The hardware and bandwidth for this mirror is donated by METANET, the Webhosting and Full Service-Cloud Provider.
If you wish to report a bug, or if you are interested in having us mirror your free-software or open-source project, please feel free to contact us at mirror[@]metanet.ch.

Getting Started with orcidtr

Introduction

orcidtr provides a modern, user-friendly interface to the ORCID public API. ORCID (Open Researcher and Contributor ID) is a persistent digital identifier for researchers that connects researchers with their professional activities. This package allows you to programmatically fetch:

All functions return structured data.table objects for efficient data manipulation and analysis.

Installation

# Install from CRAN (when available)
install.packages("orcidtr")

# Or install development version from GitHub
# install.packages("pak")
pak::pak("lorenzoFabbri/orcidtr")

Basic Usage

Fetching Researcher Information

Let’s start by fetching basic biographical information for a researcher. We’ll use Hadley Wickham’s ORCID as an example:

library(orcidtr)

# Fetch complete person data
person <- orcid_person("0000-0003-4757-117X")
print(person)

# Fetch just the biography
bio <- orcid_bio("0000-0003-4757-117X")
print(bio$biography)

# Fetch research keywords
keywords <- orcid_keywords("0000-0003-4757-117X")
print(keywords)

Employment and Education History

# Fetch employment history
employments <- orcid_employments("0000-0003-4757-117X")
print(employments[, .(organization, role, city, country, start_date, end_date)])

# Fetch education records
education <- orcid_educations("0000-0003-4757-117X")
print(education[, .(organization, role, start_date, end_date)])

Research Outputs

# Fetch publications and other works
works <- orcid_works("0000-0003-4757-117X")

# Display summary
cat(sprintf("Total works: %d\n", nrow(works)))
cat(sprintf("Journal articles: %d\n", sum(works$type == "journal-article", na.rm = TRUE)))

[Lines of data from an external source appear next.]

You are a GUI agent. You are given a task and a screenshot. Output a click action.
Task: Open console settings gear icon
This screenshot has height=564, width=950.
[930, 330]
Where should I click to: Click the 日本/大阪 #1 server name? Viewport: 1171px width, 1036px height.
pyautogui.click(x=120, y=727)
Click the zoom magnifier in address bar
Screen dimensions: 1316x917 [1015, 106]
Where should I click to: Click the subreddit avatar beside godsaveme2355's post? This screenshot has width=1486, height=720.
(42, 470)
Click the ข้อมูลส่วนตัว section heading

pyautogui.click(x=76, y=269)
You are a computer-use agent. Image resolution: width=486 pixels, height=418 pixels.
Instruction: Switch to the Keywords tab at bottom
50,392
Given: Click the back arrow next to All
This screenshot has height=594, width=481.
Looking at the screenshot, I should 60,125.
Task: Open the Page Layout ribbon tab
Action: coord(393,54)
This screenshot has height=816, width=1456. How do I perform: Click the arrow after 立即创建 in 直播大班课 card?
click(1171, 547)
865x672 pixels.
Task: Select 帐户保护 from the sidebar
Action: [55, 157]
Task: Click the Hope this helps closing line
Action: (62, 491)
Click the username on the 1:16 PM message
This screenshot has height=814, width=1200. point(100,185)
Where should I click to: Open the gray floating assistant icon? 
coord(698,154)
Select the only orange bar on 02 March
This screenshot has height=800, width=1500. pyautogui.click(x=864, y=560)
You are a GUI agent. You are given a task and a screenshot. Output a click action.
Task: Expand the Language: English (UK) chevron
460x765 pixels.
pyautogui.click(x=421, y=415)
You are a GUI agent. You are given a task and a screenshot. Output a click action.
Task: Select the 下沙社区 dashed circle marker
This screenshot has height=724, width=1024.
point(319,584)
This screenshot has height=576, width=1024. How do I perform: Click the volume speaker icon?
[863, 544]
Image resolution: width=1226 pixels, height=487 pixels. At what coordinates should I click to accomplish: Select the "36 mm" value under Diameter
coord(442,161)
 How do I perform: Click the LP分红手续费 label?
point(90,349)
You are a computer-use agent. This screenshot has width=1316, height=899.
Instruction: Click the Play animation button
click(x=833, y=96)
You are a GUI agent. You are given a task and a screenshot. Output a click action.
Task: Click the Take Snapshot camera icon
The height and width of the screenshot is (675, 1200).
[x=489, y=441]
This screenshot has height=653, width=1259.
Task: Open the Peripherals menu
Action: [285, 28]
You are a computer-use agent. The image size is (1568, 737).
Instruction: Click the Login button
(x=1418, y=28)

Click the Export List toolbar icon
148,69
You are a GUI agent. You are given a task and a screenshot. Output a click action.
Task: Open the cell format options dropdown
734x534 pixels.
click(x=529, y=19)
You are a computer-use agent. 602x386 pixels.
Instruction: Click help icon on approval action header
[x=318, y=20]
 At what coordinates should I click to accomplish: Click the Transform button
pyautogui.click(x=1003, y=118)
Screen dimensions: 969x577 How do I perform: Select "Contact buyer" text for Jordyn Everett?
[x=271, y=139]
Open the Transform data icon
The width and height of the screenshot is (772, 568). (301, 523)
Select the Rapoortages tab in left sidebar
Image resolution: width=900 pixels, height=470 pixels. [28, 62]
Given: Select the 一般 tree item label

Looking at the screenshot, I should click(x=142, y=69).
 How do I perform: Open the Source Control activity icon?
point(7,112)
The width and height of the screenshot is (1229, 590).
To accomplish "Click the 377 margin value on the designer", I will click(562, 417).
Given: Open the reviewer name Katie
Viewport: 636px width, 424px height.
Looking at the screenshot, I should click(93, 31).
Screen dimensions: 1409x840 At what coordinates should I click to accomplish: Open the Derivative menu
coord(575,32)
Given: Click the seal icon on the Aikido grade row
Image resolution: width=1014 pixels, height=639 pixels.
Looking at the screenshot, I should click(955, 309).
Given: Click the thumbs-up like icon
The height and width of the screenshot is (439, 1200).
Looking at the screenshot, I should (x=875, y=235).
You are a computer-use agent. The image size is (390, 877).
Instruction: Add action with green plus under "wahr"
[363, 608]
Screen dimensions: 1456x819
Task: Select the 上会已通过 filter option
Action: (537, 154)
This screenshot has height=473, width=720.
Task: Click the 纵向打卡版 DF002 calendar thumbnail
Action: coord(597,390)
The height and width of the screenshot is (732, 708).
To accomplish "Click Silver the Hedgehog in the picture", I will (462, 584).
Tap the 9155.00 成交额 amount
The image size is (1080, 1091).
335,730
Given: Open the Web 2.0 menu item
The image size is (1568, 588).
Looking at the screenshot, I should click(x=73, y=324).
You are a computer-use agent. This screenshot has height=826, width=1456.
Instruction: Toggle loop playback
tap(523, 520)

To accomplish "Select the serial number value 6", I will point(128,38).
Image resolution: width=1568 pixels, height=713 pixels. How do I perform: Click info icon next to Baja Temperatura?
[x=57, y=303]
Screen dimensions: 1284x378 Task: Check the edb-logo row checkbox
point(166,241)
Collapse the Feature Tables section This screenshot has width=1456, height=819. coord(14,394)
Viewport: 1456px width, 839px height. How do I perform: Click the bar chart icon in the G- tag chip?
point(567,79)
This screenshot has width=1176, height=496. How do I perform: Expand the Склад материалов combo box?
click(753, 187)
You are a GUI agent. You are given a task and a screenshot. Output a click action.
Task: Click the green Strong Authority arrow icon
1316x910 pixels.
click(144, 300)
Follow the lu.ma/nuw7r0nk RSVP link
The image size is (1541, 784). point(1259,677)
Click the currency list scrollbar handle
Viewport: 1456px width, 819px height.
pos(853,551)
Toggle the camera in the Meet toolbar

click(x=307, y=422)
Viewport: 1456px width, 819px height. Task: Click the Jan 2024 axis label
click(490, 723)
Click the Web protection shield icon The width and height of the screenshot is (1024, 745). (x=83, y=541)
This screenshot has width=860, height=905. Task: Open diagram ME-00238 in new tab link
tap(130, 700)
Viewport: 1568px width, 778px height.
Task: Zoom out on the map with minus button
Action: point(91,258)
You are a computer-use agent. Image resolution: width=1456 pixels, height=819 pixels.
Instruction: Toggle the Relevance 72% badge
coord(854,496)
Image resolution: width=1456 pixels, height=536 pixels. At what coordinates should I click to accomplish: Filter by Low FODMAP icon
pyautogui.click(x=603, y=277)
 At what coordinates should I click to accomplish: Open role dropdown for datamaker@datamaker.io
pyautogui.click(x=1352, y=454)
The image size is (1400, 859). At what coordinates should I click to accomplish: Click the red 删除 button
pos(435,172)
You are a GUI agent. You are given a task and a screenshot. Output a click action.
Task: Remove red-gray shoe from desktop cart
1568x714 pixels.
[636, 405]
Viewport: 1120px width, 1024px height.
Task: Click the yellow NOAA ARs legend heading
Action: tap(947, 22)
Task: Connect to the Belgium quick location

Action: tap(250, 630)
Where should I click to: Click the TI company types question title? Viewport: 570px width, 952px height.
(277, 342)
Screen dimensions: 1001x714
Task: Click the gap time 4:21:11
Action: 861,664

# View recent publications
recent_works <- works[order(-publication_date)][1:5, .(title, type, publication_date, doi)]
print(recent_works)

# Fetch funding information
funding <- orcid_funding("0000-0003-4757-117X")
if (nrow(funding) > 0) {
  print(funding[, .(title, organization, start_date, amount, currency)])
}

# Fetch peer review activities
reviews <- orcid_peer_reviews("0000-0003-4757-117X")
if (nrow(reviews) > 0) {
  cat(sprintf("Total peer reviews: %d\n", nrow(reviews)))
}

Professional Activities

# Fetch distinctions and awards
distinctions <- orcid_distinctions("0000-0003-4757-117X")
if (nrow(distinctions) > 0) {
  print(distinctions[, .(organization, role, start_date)])
}

# Fetch professional memberships
memberships <- orcid_memberships("0000-0003-4757-117X")
if (nrow(memberships) > 0) {
  print(memberships[, .(organization, role, start_date, end_date)])
}

# Fetch all affiliations types
invited_positions <- orcid_invited_positions("0000-0003-4757-117X")
qualifications <- orcid_qualifications("0000-0003-4757-117X")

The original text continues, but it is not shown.